エムエスツデー 2008年3月号

PCレコーダの納入実例 No.30
No.30

印刷工場の省エネ効果測定に採用された
PCレコーダソフトウェアMSRpro

 PCレコーダの納入実例として、今回は、ある印刷工場の電力監視用として導入されたPCレコーダソフトウェア MSRpro(エムエスアールプロ)(形式:MSR2K-V5についてご紹介します。MSRproは、サーバ/クライアント方式を採用し、サーバソフトウェアでデータを収録し、クライアントソフトウェアでデータの表示・解析を行うパソコン記録計です。

 この印刷工場は、設備全体を電化して、電気だけを使用してどれだけ省エネ効果が上がるのかを実験するモデル工場として設立されました。実験データの収集を目的として1年間だけ電力の記録を取りたいということでした。したがって、この工場の実験が終了したら別の工場でそのまま流用できるように、取付け/取外しの施工が容易なものを要望されていました。

 印刷工程では、インキが紙に印刷されるとき周囲温度や湿度の影響を受けて印刷の度合いが変わったり、巻取紙の剥がれ具合などが左右されるため、室内の温度や湿度を適温・適湿に保つ必要があります。工場全体を一定の温度に保つために大形のチラーやターボ冷凍機などの空調設備が導入されました。そして、これら空調設備関係の消費電力の監視を行うため、エム・システム技研の消費電力監視システムを導入されました。

図1 システム構成図

 データ入力用機器としてはリモートI/O R3シリーズを使用しました。図1に全体のシステム構成図を示します。測定箇所は、異なる場所5箇所に設置された動力盤でした。これらの盤間の距離が100m以上あったため、Modbus用通信カード(形式:R3-NM1を使用して機器間の通信にModbusを利用しました。Modbusでは、通信線にシールド付きツイストペア線を使用するためケーブル費用が安価で施工も容易です。

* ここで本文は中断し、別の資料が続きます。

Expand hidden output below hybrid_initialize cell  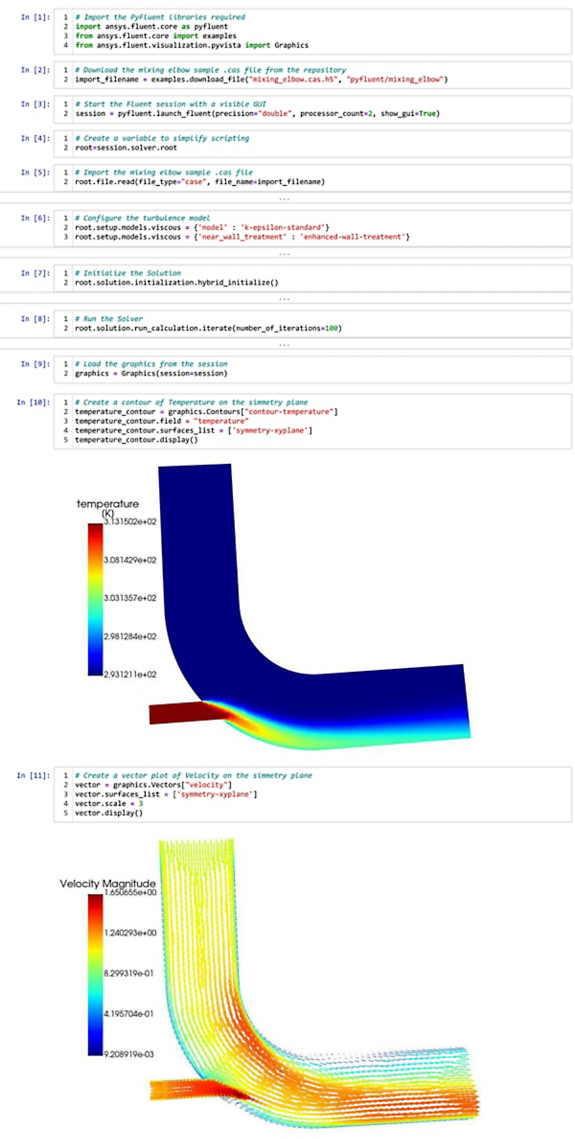click(285, 299)
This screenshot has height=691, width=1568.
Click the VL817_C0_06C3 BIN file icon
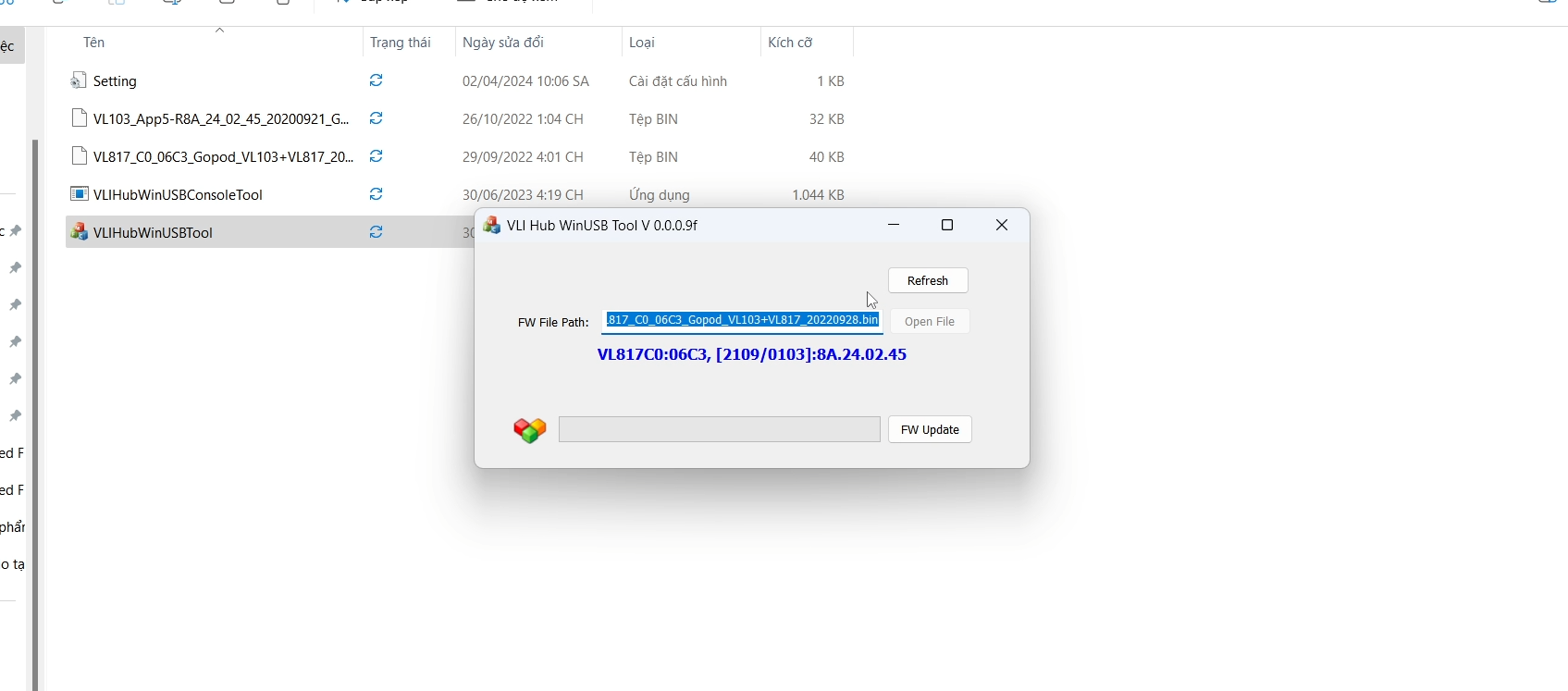point(80,156)
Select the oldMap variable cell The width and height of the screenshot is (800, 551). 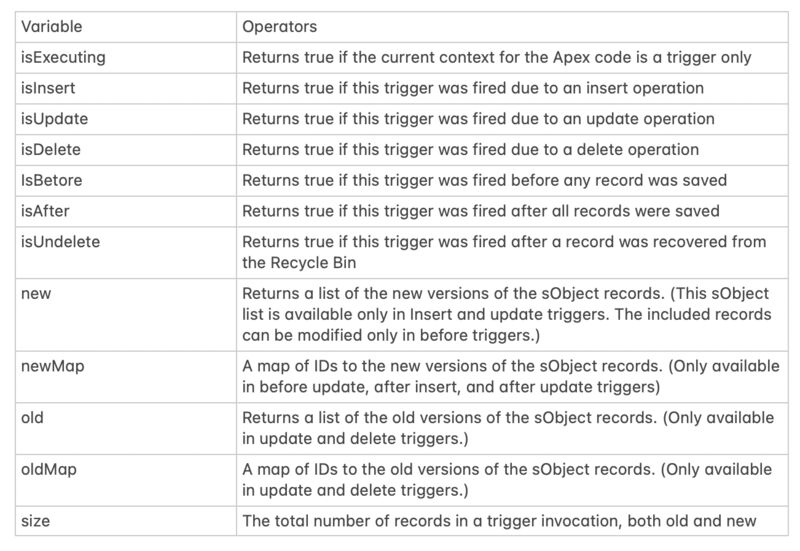[126, 480]
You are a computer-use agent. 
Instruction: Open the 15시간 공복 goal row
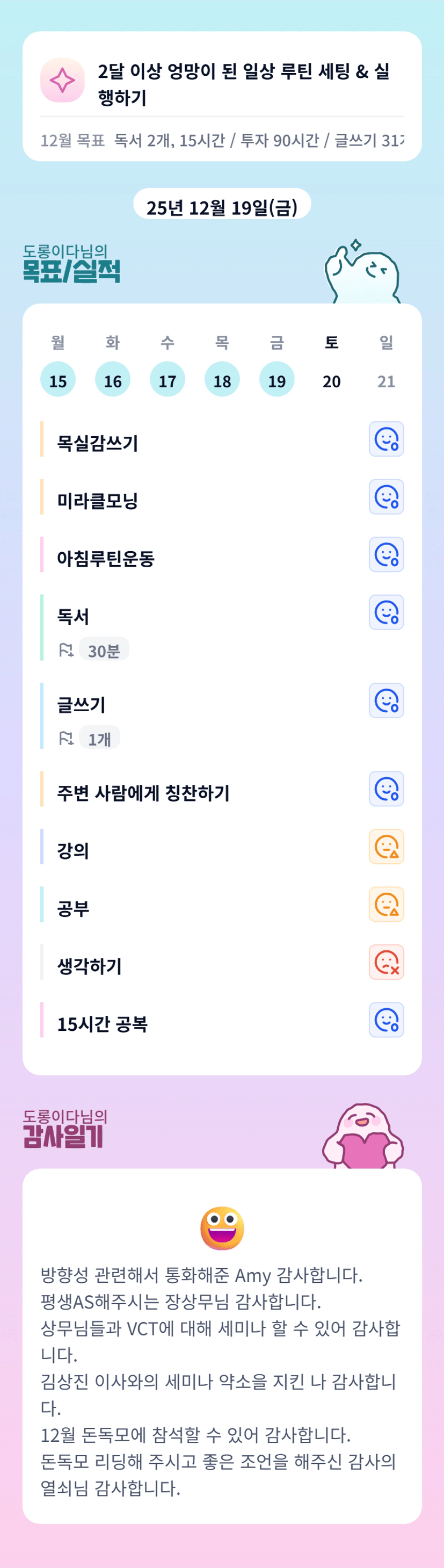coord(102,1024)
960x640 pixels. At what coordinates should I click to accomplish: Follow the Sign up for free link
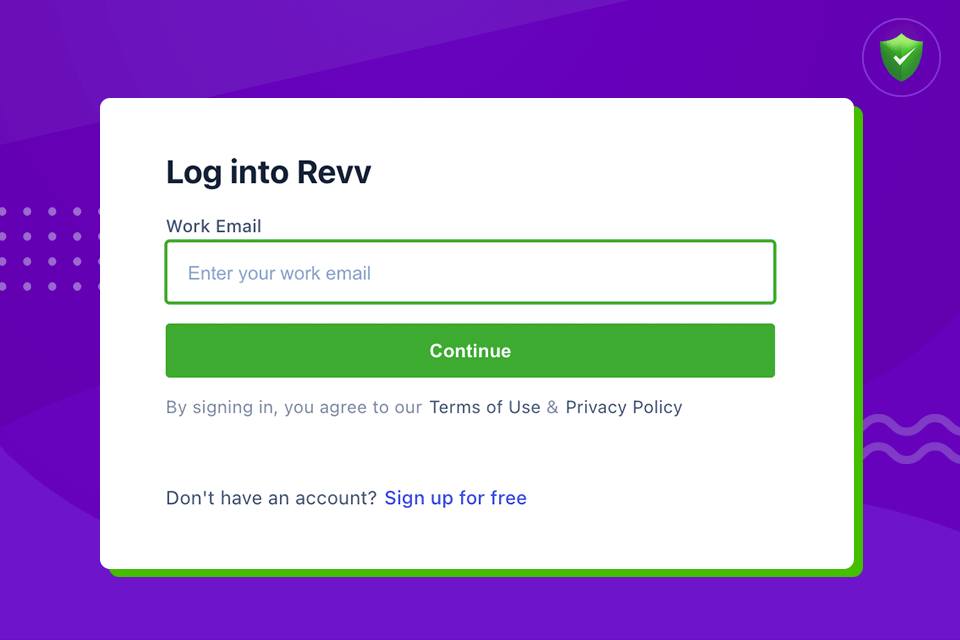click(456, 498)
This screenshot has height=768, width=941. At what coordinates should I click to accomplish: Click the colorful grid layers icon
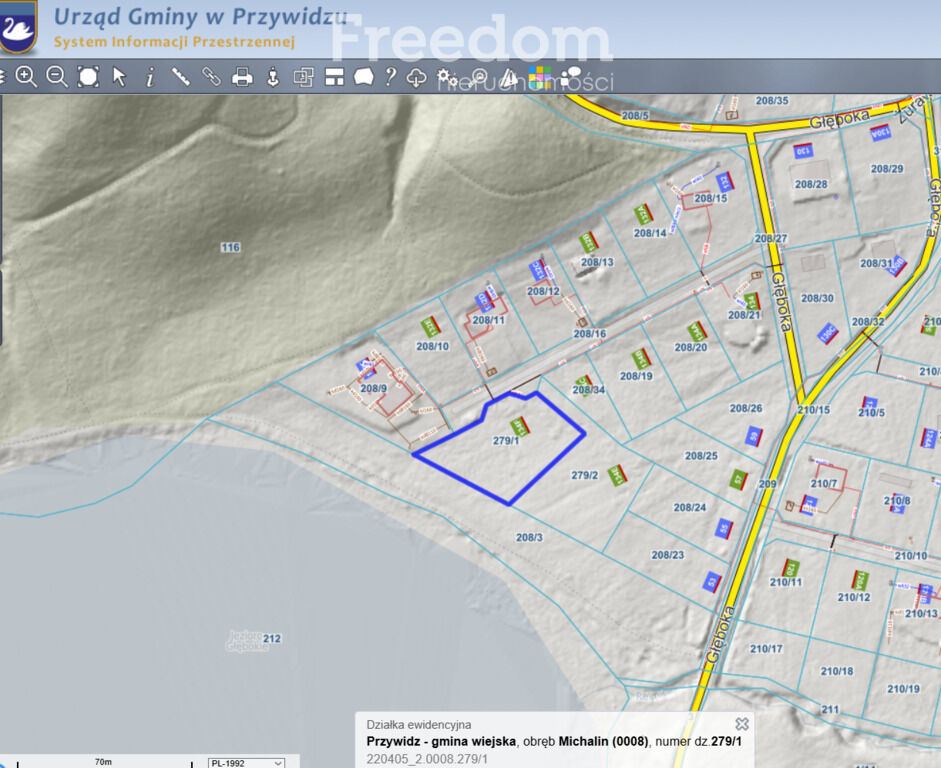(x=541, y=77)
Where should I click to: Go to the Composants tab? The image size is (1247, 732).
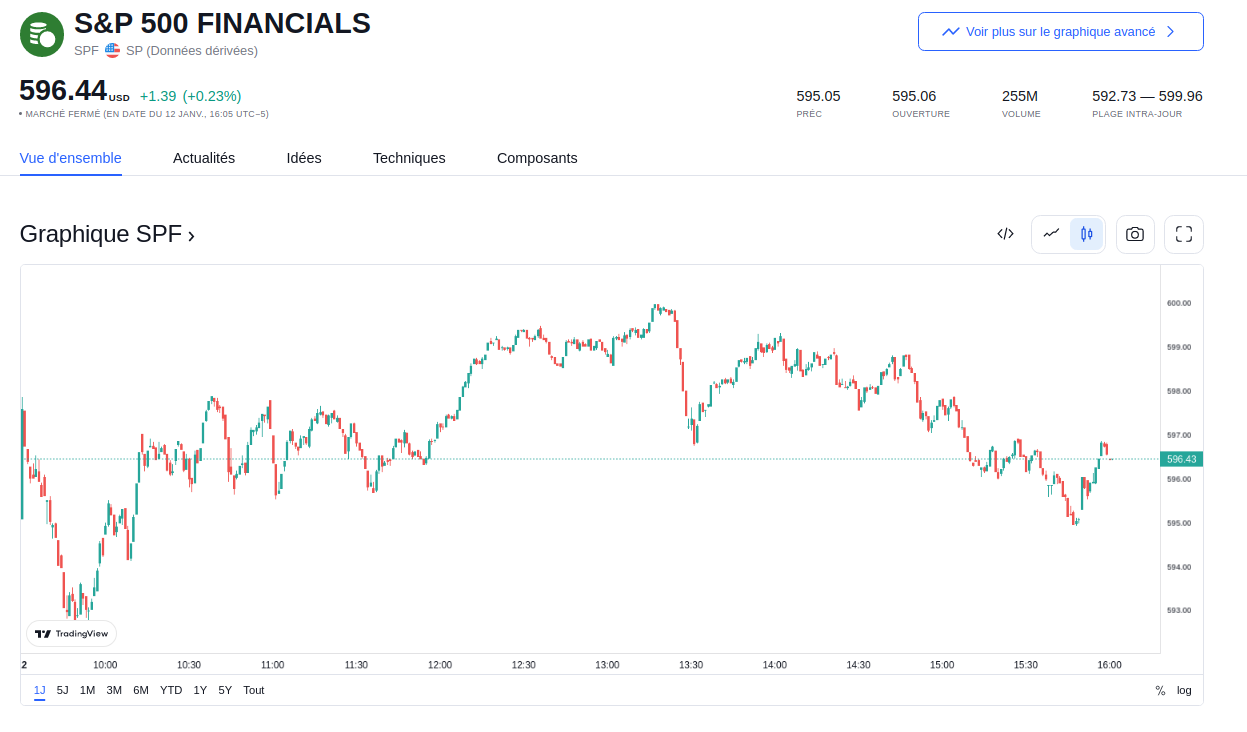pyautogui.click(x=537, y=158)
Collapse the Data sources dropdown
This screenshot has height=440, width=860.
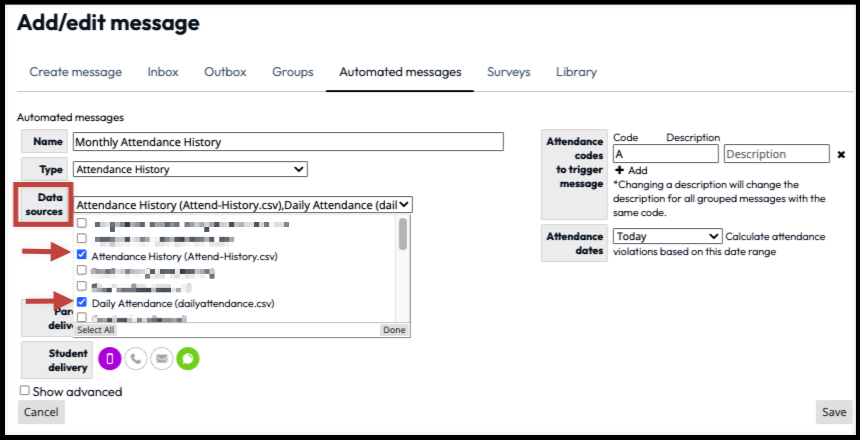click(243, 205)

図2 CSVファイル 各負荷の電力測定には、取付け/取外しの施工が容易なクランプCT(クランプ式交流電流センサ 形式:CLSB)に対応した電力カード(形式:R3-WT4Bを使用しました。この電力カードは1枚で4回路分の消費電力の算出と電力量の積算が可能であるため、今回のように同一系統の回路が多い場合には、極めて経済的でした。算出された各電力カードのデータはModbus用通信カード経由でMSRproがインストールされたパソコンに集められます。集められたデータは、1週間に1度クライアントソフトウェアでCSVファイル(図2)として取り出され、担当者が解析を行います。

 また、印刷工場では電気以外に大量の水を消費します。水の使用量も同時に把握したいとのことでした。送水ポンプの先に流量計が取付けてあり、その流量計から出力される流量積算パルス信号を取込むために積算パルス入力カード(形式:R3-PA16を使用しました。また、積算パルス入力カードがカウントした値を1時間毎の使用量として表示するため、MSRproの演算ペン機能の中にあるパルス積算差分を利用しました。1時間毎に表示されたカウント値をリセットすることによって1時間あたりの使用量が把握できるため、CSVファイルで取出した後に編集する必要がなくなりました。

 データの収録周期を10分に設定しているため、収集データ量が少なく、パソコンのHDD容量を気にすることなくデータ収集を行っています。以上のように、MSRproから得られたデータを元にして、設備運用のシミュレーションを何度も行った結果、オール電化後の省エネ効果を正しく推定できることがわかりました。今後はさらに別の工場に設置して、設備の省エネに最適な運用を検討していかれるとのことです。

MSRproは、(株)エム・システム技研の登録商標です。